On the other hand, it is possible that the animals and fossils he was referring to currently spend their days in Congress. In which case, his humor is both self-deprecatory and unimpeachable.
Among others who have succeeded in gaining the opportunity to give Google $1,500 in order to frighten their famous neighbors are Soulja Boy and noted tech aficionada Alyssa Milano.
Also prepared to bare their souls while turning one eye to the latest artistic reviews online are director Kevin Smith and singer Brandy.
Rapper Matisyahu who promised: "#ifihadglass I'd use them to film a stage dive from my view http://t.co/x8oH7QDMIN @projectglass," is also on the G-list.
The most popular (Twitter-wise) explorer will be Neil Patrick Harris, who will, one hopes, find a way to include the look in an episode of "How I Met Your Mother."
More Technically Incorrect
Still, I am most looking forward to Gingrich's experiences.
Might the mere presence of Google Glass upon his nose vault him again into the public consciousness?
Will it give him a new perspective on the excitements enjoyed by younger generations -- which generally consist of analyzing everything to the last detail and then being far too frightened to make a decision about anything?
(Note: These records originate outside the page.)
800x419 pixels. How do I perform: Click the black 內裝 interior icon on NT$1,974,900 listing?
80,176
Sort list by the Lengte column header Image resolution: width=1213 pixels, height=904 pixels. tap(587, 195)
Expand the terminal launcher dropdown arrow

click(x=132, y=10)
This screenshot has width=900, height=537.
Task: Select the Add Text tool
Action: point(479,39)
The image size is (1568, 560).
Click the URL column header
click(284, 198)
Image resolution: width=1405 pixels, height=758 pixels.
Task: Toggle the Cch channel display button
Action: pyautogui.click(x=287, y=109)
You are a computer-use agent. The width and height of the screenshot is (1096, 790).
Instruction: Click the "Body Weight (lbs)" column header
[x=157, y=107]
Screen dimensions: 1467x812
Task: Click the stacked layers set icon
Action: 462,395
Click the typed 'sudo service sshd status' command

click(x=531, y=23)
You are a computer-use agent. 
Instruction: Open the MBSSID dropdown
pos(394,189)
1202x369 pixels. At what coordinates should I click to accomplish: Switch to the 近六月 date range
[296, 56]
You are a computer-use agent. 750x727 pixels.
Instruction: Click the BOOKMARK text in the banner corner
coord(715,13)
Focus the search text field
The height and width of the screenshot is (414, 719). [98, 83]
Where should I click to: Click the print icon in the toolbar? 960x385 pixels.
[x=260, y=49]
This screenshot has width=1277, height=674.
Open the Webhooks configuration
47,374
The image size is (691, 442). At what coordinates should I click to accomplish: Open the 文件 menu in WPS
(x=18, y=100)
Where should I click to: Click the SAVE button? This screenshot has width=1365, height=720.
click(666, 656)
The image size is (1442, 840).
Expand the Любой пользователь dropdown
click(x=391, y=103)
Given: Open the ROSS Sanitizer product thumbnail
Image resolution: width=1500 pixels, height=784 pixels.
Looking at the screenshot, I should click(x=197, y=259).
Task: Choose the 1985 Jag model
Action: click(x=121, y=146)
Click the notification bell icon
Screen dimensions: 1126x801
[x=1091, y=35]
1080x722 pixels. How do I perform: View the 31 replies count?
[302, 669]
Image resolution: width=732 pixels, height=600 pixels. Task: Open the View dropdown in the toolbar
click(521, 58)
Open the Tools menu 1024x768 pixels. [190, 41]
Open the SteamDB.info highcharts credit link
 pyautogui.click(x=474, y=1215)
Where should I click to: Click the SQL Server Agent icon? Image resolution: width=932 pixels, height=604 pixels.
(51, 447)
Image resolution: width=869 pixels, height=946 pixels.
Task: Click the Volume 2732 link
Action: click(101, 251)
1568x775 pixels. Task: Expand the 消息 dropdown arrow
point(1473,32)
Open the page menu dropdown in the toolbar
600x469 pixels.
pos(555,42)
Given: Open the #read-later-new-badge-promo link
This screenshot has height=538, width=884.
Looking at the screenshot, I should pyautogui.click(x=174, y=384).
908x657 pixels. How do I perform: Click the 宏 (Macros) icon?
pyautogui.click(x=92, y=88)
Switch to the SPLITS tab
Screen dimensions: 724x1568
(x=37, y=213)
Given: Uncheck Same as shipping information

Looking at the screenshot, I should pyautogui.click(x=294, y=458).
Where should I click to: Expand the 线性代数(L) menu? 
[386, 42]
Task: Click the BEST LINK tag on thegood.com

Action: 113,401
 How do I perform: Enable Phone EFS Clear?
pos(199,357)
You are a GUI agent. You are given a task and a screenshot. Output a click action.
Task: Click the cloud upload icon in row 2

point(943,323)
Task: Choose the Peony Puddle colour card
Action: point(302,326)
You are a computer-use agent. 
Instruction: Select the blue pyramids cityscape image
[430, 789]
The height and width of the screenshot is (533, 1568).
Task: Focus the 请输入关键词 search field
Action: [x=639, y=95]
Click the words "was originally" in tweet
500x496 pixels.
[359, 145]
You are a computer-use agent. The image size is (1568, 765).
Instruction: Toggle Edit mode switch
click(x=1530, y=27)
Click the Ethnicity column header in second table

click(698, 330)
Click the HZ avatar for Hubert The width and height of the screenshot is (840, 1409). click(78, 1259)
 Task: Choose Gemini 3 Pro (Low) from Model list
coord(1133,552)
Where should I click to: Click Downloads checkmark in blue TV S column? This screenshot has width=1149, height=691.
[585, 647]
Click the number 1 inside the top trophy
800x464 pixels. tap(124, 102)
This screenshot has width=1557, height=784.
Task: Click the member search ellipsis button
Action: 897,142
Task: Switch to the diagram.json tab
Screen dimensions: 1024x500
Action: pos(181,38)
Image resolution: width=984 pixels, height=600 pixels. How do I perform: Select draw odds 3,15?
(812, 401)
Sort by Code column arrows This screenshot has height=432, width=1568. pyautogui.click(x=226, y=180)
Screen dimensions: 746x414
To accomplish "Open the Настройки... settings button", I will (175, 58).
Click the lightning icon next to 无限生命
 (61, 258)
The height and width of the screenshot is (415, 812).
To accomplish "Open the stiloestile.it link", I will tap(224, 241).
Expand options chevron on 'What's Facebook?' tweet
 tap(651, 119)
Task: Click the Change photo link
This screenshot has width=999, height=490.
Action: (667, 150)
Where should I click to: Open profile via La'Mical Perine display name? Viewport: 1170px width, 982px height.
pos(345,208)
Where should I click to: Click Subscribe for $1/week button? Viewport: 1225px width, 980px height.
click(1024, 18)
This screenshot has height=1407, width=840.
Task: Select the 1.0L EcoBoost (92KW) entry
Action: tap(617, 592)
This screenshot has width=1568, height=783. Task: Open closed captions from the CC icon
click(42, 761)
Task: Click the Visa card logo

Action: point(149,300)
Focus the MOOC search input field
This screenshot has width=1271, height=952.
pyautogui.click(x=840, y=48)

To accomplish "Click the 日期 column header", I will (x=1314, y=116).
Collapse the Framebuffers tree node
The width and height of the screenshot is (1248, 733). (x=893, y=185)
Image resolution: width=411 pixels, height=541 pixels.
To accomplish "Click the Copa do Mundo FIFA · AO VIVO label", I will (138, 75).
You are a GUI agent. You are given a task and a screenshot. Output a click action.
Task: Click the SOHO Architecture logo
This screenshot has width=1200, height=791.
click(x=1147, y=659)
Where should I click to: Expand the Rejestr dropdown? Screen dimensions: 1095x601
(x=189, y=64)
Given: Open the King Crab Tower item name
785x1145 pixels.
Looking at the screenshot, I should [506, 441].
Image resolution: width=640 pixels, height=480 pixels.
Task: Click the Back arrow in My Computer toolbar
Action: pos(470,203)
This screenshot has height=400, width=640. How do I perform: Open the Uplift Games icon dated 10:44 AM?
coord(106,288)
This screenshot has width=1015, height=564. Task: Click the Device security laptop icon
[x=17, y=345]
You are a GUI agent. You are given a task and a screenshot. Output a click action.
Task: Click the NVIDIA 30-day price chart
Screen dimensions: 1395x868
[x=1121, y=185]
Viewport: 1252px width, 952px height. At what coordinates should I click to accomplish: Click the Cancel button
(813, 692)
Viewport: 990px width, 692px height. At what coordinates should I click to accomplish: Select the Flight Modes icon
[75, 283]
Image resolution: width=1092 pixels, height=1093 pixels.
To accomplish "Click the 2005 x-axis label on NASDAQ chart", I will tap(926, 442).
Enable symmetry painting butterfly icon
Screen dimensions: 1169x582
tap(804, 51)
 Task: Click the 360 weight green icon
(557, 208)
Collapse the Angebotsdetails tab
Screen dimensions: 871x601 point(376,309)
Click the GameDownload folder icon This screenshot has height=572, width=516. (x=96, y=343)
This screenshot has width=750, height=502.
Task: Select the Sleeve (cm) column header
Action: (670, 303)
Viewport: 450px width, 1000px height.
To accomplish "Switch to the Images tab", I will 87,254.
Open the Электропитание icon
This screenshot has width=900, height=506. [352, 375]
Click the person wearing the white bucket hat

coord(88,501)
At least that's what highly deep New York Times columnist David Brooks suggested this week.
After this Explorer phase, I see the formation of a new political party, comprised of those gaining a radical new perspective from their revolutionary nasal adornments.
It will be called The Glass Half-Full Party.
Please imagine what a powerful and optimistic ticket might be offered in 2016 with Alyssa Milano standing for president and Newt Gingrich as her vice.